Rows from a screen grounding dataset:
-- -- --

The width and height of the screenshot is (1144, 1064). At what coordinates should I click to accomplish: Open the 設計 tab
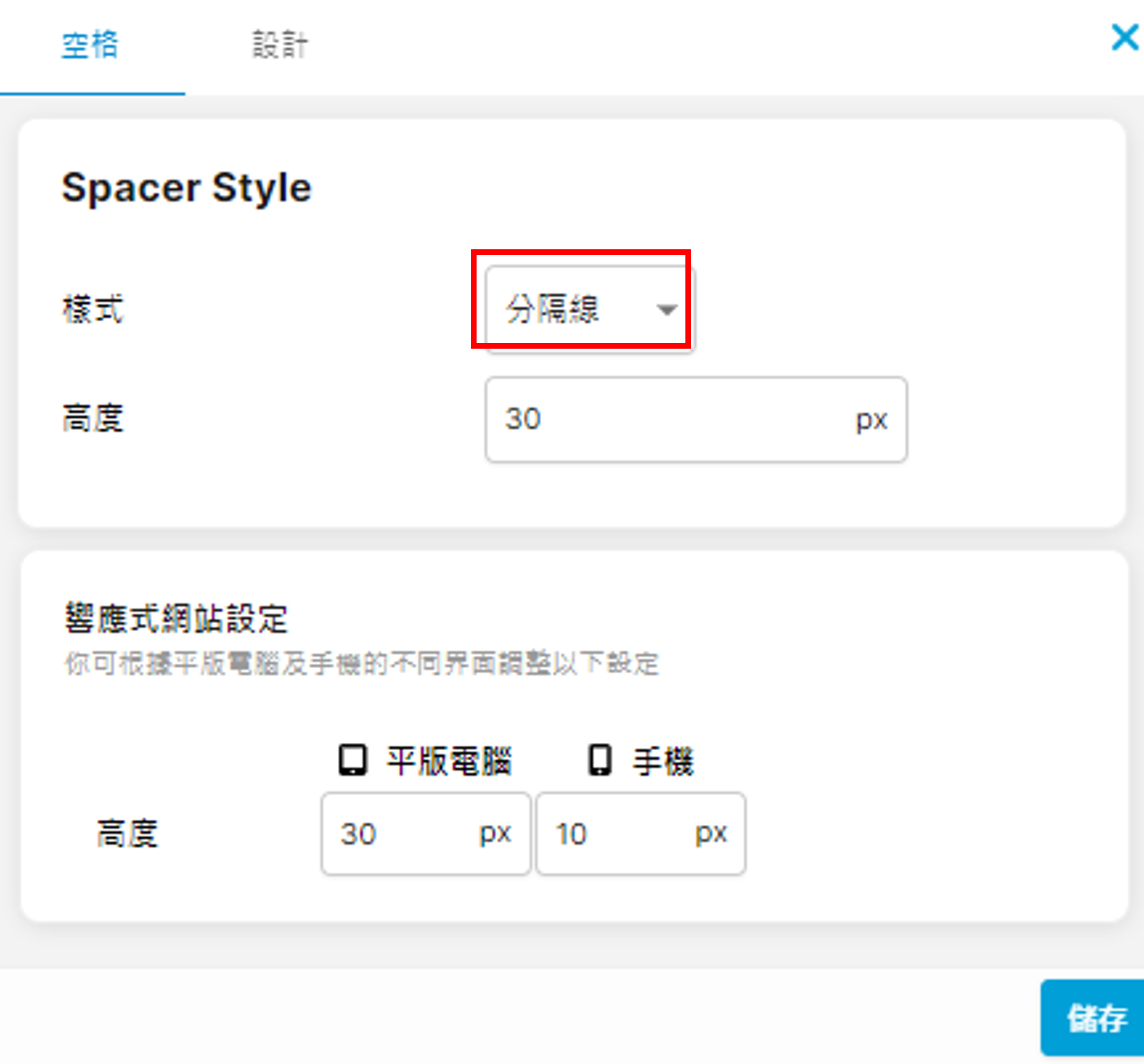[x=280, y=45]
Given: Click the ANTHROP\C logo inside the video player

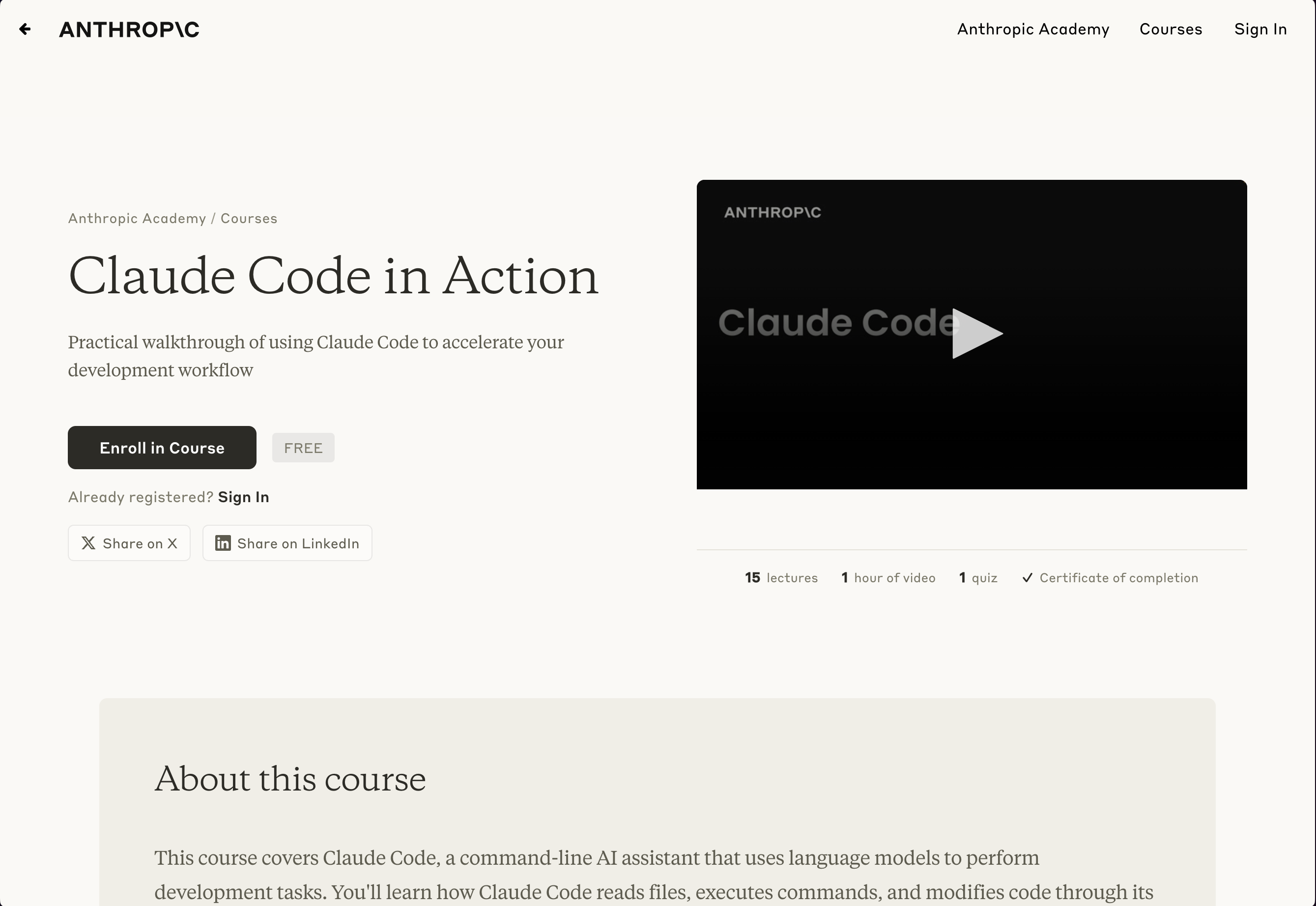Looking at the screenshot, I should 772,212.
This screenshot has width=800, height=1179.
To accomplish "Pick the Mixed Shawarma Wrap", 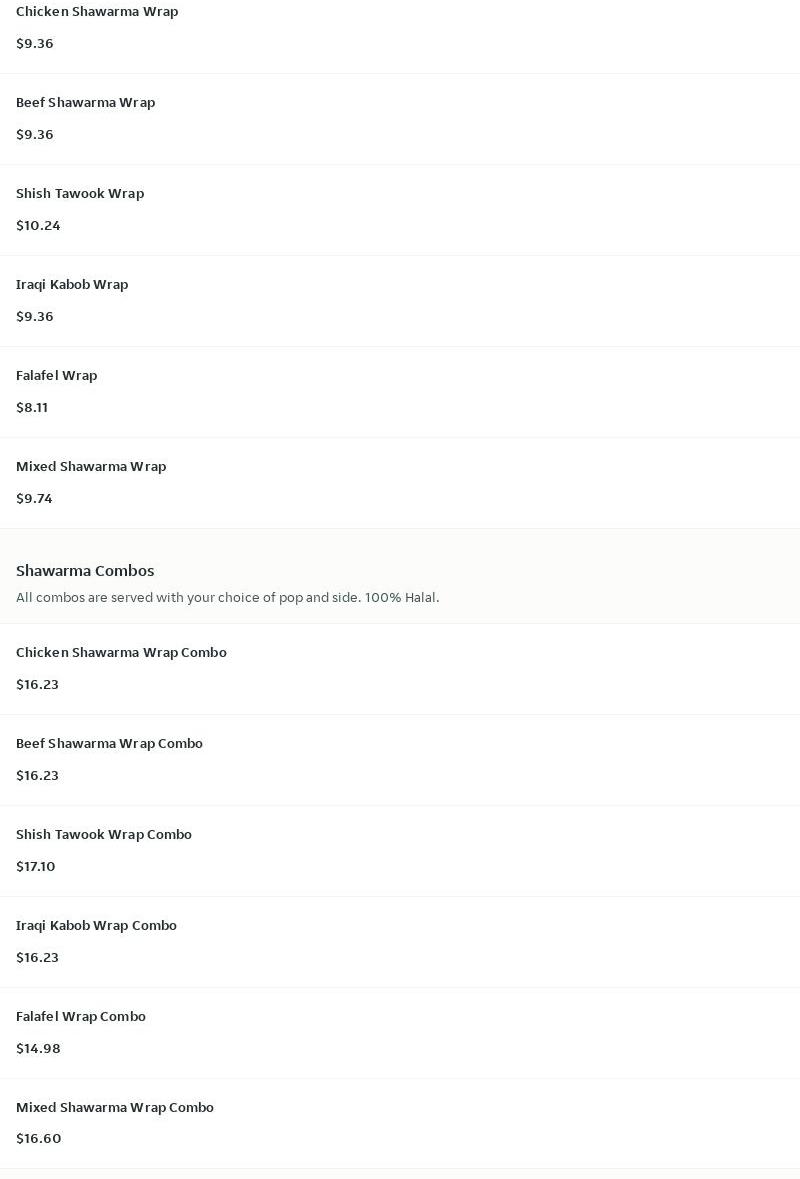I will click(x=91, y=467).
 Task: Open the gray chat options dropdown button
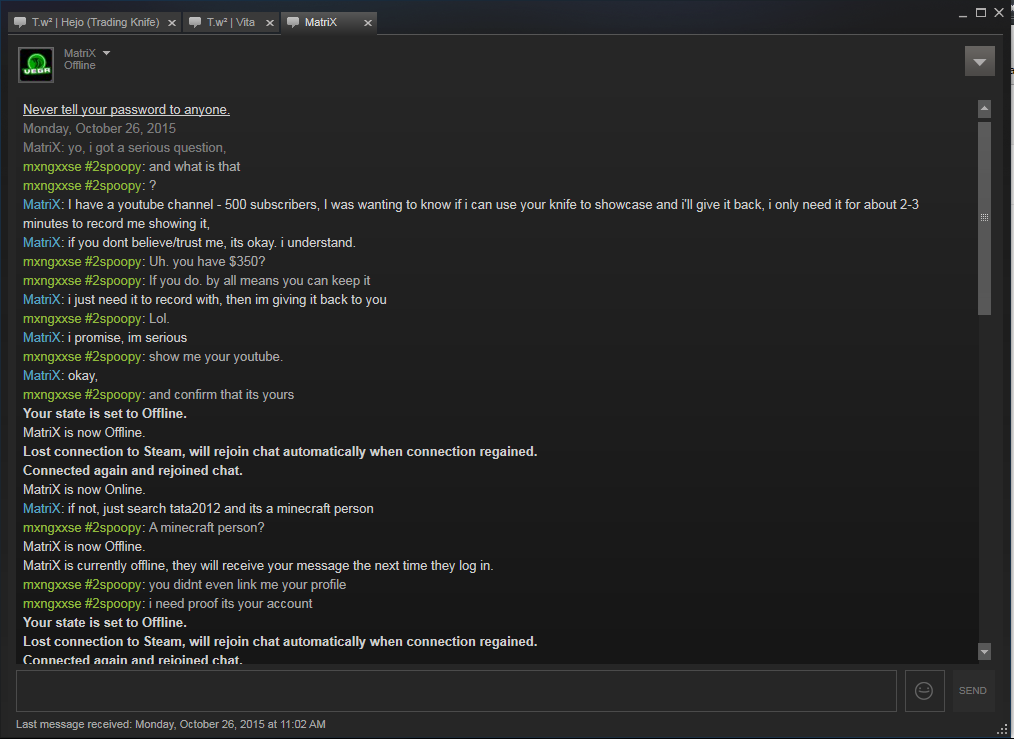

-- -- --

▶ To be done: Count the lines in the records above that contain the string "width", and reply with the number alone.

▶ Solution for this task: 2